Machine learning in Julia: Digit recognizer
Published:
In this blog article I will process the CSV files from the Kaggle “Digit recognizer” competition. First challenge is to wrangle the data from the CSV file into a format that can be used as input for a Flux.jl neural network. The neural network is the Lenet example from the Flux.jl website and it seems to work quite well.

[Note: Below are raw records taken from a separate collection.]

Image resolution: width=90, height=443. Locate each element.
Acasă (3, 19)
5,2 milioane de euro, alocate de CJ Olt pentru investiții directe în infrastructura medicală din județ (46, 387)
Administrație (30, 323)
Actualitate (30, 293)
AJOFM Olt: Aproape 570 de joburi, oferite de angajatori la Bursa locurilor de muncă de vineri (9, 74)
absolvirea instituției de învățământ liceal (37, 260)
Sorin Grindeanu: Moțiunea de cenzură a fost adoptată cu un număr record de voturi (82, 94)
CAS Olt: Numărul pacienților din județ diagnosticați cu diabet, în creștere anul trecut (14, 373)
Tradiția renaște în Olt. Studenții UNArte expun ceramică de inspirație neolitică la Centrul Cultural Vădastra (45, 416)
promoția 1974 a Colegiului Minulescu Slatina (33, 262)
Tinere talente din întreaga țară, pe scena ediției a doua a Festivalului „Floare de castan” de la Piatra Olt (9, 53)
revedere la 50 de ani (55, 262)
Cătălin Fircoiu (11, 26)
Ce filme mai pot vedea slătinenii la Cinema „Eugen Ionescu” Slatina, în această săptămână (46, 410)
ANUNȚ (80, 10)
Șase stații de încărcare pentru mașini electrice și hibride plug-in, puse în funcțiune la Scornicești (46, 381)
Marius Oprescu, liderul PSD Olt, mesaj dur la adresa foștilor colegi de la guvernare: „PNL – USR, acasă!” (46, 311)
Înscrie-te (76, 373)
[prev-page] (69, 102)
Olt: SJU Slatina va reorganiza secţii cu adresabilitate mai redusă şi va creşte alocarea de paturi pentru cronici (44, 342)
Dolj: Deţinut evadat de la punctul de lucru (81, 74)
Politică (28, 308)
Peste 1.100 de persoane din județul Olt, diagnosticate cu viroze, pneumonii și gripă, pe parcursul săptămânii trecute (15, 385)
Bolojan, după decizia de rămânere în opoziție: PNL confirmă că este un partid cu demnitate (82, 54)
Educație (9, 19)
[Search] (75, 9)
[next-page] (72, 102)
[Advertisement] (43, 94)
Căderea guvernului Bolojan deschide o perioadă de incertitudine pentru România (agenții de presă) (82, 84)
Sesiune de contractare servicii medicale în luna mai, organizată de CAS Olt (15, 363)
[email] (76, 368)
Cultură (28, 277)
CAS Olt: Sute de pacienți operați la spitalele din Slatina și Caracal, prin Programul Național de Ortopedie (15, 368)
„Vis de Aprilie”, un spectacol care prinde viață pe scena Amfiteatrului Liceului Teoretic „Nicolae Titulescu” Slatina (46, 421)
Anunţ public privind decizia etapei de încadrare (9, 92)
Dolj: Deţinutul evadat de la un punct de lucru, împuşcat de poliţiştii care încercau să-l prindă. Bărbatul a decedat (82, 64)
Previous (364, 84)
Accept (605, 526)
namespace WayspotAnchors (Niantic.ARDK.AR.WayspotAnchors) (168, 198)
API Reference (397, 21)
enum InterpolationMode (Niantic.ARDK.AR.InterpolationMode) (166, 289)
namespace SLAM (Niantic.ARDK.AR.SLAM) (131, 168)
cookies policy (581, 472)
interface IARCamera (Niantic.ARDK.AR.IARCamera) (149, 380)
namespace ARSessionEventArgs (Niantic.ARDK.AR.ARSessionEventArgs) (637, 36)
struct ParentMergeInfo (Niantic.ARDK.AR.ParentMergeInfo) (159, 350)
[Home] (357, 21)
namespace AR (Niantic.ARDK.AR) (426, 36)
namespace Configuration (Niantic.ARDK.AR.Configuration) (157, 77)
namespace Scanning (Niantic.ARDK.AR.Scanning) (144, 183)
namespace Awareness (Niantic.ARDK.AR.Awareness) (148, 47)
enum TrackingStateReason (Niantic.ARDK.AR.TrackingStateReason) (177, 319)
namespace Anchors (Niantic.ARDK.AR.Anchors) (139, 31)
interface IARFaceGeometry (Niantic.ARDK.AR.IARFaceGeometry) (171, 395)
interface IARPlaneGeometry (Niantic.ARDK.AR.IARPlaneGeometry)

The overall conclusion is that machine learning on image data is fairly straightforward using Julia. If you have GPU that is supported (for example Nvidia with CUDA) then it is straightforward to load and run the neural network on the gpu. You add ”|> gpu” to load it on the GPU and ”|> cpu” to get it back on the CPU. Not all operations are supported on the GPU, so if you want to do things like indexing on the data, you should first get the data back on the CPU.
using CSV,DataFrames, Flux, JLD2, CUDA, MLUtils, Statistics
struct Dataset
x::Array{Float64, 4}
y::Vector{Int64}
end
train_file = "C:\Git\juliacode\Data\digit-recognizer\train.csv"
test_file = "C:\Git\juliacode\Data\\digit-recognizer\test.csv"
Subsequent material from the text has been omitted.